[Opening RECORDS TO USE section]
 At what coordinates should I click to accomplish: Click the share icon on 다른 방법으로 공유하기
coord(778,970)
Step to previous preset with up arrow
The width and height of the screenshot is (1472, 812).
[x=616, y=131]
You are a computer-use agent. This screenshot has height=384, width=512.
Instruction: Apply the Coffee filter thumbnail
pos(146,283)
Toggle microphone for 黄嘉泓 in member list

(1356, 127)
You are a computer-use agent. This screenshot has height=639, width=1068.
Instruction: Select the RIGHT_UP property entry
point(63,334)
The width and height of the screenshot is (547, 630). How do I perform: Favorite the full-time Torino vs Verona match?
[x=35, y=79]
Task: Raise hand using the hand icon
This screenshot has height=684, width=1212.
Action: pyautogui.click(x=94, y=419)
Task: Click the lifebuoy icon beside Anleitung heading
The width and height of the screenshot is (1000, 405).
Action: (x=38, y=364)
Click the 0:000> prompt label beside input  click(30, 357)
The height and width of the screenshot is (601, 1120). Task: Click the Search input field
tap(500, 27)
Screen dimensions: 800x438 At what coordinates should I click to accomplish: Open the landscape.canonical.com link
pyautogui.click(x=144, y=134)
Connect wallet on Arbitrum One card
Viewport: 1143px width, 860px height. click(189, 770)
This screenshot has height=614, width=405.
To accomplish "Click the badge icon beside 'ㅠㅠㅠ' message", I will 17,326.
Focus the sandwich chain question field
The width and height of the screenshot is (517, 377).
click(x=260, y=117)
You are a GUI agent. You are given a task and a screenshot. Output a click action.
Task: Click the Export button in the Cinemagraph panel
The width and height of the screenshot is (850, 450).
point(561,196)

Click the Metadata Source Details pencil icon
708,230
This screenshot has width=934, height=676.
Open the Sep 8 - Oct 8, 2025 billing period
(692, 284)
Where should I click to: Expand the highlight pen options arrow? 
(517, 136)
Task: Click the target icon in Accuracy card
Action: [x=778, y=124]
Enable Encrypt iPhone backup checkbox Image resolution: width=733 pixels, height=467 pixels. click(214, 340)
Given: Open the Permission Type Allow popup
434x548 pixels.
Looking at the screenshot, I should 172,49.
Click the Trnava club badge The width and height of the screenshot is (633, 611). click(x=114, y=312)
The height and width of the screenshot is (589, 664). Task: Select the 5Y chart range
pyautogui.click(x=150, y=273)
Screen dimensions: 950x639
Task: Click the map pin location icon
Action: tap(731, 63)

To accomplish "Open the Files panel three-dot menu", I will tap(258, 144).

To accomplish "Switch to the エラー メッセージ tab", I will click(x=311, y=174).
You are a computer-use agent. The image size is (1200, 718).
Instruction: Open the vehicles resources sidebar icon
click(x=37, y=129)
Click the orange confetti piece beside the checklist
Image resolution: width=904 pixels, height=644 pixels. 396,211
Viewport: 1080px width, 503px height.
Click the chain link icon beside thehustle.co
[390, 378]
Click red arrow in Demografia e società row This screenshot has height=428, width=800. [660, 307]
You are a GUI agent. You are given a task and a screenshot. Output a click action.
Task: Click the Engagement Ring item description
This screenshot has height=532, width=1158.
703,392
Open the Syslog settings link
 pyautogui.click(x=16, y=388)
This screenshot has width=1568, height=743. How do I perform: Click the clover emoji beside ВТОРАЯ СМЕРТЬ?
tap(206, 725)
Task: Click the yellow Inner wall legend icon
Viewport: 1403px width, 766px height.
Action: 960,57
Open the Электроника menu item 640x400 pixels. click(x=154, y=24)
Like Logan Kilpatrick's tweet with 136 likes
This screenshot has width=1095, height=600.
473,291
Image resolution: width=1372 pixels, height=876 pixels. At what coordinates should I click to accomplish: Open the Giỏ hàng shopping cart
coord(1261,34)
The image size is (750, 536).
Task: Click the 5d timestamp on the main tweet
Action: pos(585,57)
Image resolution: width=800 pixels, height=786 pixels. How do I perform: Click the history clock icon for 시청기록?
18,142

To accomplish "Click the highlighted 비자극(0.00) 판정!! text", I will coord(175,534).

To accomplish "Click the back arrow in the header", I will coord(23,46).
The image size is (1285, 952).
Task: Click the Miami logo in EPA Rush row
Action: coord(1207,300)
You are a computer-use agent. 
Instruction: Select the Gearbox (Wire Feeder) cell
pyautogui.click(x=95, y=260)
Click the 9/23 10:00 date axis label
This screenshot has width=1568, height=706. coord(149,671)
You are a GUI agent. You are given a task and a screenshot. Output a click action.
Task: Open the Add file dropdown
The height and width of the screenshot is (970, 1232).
[Closing RECORDS TO USE section]
Present each line from the listing that holds the string "agent".

REPLY TO THE TASK:
You are a computer-use agent. This screenshot has height=384, width=512.
You are a computer-use agent. This screenshot has height=639, width=1068.
You are a GUI agent. You are given a task and a screenshot. Output a click action.
You are a computer-use agent. The image size is (1200, 718).
You are a GUI agent. You are given a task and a screenshot. Output a click action.
You are a computer-use agent. 
You are a GUI agent. You are given a task and a screenshot. Output a click action.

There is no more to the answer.